The wording has to match EU legal texts to win approval in several eurozone parliaments.
Greece is burning through its cash reserves and could run out of money by the end of March without fresh funds, a person familiar with the figures said. He said Athens had enough to repay a 1.5 billion euro installment to the IMF next month but would struggle to pay public sector salaries and pensions in April.
Hard-line German Finance Minister Wolfgang Schaeuble poured scorn on the Greek gambit, telling broadcaster ZDF Tuesday evening: “It’s not about extending a credit program but about whether this bailout program will be fulfilled, yes or no.”
However, German Economy Minister Sigmar Gabriel, leader of the Social Democratic junior partners in conservative Chancellor Angela Merkel’s coalition, welcomed what he called the signal from the Greek government that it was ready to negotiate.
With the current bailout agreement with the eurozone due to expire on Feb. 28, Tsipras said talks were at a crucial stage and his demands for an end to austerity were winning backing.
“There were protests across Europe supporting the moves made by Greece and we have managed for the first time through contacts with foreign leaders to create a positive stance on our requests,” the premier said at a meeting with President Karolos Papoulias.
EU officials said intensive consultations were underway between Athens, the Eurogroup and the European Commission, with Italy and France also involved in the search for a compromise.
Germany and other eurozone countries were standing firm on their insistence that there could be no rollback of reforms already implemented under the bailout and that Greece would have to repay all it has borrowed, they said.
European stocks rose to multiyear highs Wednesday amid rising optimism that a deal would be reached by the end of the week.
Greek government bond yields fell sharply and Spanish, Portuguese and Italian yields also dropped as fears of contagion to other peripheral eurozone countries eased.
Government spokesman Gabriel Sakellaridis confirmed that Athens would send a formal application. “We will not back down on certain points that we consider red lines.

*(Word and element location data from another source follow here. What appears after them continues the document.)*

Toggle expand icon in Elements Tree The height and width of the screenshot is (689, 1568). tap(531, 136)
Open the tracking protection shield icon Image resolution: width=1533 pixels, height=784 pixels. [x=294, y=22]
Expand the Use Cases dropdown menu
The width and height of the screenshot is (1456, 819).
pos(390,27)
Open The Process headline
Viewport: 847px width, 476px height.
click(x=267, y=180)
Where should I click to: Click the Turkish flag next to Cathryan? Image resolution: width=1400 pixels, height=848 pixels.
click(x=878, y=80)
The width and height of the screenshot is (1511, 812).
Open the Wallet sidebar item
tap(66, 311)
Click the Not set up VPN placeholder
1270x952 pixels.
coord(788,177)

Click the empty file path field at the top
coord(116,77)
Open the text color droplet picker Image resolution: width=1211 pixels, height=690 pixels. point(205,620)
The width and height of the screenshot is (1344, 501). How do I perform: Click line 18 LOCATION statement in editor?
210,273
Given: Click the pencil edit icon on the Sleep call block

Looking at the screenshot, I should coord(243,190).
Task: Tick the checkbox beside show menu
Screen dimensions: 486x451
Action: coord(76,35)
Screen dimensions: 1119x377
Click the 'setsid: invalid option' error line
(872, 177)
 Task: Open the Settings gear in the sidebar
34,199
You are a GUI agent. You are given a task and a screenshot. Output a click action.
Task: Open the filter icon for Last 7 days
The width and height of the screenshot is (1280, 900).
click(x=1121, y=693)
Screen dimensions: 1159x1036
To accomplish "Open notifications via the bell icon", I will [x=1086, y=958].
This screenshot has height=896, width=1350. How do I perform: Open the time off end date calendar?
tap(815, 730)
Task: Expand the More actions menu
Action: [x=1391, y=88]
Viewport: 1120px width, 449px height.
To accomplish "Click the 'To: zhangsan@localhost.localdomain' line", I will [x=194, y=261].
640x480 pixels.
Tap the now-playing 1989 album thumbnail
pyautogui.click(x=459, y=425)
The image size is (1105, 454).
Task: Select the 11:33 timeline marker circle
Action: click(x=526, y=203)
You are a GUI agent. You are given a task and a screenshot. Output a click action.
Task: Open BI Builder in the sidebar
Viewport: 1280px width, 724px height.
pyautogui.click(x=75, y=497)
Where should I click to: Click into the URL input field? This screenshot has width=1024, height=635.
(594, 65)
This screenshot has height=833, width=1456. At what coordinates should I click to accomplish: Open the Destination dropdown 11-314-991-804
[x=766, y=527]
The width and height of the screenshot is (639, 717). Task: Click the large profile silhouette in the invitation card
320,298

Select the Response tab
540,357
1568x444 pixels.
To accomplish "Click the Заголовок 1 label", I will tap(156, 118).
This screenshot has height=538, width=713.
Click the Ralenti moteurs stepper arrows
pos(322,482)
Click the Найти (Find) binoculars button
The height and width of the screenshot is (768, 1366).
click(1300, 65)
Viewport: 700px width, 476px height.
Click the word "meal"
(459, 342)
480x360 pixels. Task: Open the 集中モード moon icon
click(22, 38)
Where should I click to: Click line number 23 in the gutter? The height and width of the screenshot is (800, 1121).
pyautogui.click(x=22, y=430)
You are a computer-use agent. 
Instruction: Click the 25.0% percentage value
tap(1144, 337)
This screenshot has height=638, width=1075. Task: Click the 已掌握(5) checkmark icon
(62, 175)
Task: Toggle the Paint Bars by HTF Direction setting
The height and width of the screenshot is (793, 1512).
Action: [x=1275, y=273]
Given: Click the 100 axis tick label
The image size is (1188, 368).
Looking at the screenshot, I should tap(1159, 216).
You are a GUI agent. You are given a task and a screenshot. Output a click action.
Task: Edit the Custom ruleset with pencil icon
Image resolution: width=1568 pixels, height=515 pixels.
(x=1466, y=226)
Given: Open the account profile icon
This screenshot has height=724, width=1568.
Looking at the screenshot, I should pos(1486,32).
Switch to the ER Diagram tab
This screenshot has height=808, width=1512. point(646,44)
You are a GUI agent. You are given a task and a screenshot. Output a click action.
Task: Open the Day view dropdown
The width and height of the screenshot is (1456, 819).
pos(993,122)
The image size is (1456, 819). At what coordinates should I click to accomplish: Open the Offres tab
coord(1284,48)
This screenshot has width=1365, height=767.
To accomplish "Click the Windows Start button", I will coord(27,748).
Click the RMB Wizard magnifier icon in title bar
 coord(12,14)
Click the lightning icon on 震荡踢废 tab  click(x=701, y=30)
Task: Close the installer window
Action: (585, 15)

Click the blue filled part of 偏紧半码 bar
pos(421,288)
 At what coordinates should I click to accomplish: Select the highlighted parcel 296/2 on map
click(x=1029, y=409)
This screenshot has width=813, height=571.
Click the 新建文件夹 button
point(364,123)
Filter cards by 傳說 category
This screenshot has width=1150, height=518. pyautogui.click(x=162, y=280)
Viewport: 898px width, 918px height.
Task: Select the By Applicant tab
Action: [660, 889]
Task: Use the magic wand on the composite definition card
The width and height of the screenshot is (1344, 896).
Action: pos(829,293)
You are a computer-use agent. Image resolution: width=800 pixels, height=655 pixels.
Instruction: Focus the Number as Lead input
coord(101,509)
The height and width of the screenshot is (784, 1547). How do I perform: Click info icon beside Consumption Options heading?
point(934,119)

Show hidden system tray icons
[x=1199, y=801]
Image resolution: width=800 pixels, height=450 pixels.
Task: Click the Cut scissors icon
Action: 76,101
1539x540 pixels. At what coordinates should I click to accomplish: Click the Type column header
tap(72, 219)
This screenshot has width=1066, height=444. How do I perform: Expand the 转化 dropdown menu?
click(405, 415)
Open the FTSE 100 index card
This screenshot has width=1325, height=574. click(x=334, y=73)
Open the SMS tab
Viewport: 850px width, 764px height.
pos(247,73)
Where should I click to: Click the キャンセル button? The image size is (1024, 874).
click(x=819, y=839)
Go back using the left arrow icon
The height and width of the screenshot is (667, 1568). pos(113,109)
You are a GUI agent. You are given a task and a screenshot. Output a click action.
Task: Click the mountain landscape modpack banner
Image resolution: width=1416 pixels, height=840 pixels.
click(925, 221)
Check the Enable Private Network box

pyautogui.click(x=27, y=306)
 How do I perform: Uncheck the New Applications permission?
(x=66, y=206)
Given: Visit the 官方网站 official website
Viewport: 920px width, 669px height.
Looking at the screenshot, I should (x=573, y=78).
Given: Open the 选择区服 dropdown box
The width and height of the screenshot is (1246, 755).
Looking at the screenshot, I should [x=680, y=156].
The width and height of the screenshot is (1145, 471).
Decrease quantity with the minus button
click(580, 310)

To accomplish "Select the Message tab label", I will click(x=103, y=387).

The [bailout] memorandum died on Jan. 25,” Sakellaridis told Antenna TV.
That was the day Greek voters elected a government led by Tsipras’ hard left Syriza party, which had promised to scrap the 240 billion euro bailout, reverse austerity measures and end cooperation with the hated “troika” of inspectors from the Commission, the European Central Bank and the IMF.
The ECB’s Governing Council met in Frankfurt to decide whether to continue and possibly increase emergency lending aid to Greece’s banks, plagued by deposit withdrawals.
The ECB is not expected to pull the plug this week but Germany’s Bundesbank is leading opposition to any increase in the funding by the Greek central bank, people familiar with the situation told Reuters.
Without added liquidity, the banks face a tightening squeeze as savers withdraw money that could force Greece to introduce capital controls if there is no deal.